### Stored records
Content starts
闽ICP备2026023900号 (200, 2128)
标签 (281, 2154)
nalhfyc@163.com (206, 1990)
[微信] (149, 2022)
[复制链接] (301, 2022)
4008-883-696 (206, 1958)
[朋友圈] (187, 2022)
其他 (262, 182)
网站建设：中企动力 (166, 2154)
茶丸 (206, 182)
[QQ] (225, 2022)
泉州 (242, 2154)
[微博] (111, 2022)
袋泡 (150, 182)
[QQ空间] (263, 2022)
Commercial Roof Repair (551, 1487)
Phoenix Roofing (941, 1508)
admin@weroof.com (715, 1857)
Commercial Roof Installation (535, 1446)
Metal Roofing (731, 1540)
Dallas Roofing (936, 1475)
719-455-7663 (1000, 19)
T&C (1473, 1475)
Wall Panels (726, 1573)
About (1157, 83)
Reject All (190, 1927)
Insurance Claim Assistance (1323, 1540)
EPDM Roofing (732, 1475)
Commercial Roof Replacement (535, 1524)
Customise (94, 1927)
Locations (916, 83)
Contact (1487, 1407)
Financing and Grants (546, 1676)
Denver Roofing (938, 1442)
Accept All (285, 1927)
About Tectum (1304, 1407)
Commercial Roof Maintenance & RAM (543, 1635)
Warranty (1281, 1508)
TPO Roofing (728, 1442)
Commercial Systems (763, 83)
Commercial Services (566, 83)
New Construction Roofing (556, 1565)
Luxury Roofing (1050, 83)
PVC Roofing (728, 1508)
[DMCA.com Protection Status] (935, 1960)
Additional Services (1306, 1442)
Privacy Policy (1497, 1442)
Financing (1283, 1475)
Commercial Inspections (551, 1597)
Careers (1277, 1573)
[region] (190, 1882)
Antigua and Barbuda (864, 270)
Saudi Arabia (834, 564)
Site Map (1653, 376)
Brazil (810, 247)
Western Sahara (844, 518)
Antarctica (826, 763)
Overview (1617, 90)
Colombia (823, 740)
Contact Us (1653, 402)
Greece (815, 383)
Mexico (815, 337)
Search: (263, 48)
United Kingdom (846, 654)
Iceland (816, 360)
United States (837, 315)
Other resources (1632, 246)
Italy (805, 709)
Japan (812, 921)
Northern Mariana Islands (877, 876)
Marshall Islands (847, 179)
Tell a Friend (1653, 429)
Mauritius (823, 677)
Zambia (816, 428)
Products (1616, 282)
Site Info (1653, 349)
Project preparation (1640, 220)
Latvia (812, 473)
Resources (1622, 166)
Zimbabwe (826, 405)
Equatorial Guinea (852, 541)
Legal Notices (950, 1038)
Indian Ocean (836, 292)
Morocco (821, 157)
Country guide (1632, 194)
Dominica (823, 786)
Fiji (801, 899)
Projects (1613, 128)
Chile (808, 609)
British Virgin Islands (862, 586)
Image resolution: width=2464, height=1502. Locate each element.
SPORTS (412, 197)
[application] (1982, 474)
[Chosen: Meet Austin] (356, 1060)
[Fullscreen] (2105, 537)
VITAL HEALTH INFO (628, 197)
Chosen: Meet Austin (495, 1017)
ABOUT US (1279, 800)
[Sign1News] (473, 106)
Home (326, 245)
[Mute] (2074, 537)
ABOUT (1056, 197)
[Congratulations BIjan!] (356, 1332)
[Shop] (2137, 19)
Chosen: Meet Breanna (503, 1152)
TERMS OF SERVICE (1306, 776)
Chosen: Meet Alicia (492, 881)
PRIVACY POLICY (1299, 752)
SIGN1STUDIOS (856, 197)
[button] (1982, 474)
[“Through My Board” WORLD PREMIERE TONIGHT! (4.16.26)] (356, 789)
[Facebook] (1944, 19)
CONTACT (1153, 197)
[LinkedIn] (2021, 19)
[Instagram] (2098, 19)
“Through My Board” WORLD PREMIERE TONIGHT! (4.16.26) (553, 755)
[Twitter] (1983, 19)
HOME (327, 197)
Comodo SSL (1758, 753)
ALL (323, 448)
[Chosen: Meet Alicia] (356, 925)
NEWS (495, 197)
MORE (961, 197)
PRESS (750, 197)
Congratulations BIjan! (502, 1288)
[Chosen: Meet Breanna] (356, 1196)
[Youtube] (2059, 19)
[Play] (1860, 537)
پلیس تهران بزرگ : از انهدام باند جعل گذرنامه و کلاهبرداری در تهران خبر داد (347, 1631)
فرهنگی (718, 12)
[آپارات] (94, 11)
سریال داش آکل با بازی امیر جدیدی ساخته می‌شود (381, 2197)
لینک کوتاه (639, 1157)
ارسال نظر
Content ends
### Work to complete
Using the data above, return each line that includes the word "Austin".

### Final answer
[Chosen: Meet Austin] (356, 1060)
Chosen: Meet Austin (495, 1017)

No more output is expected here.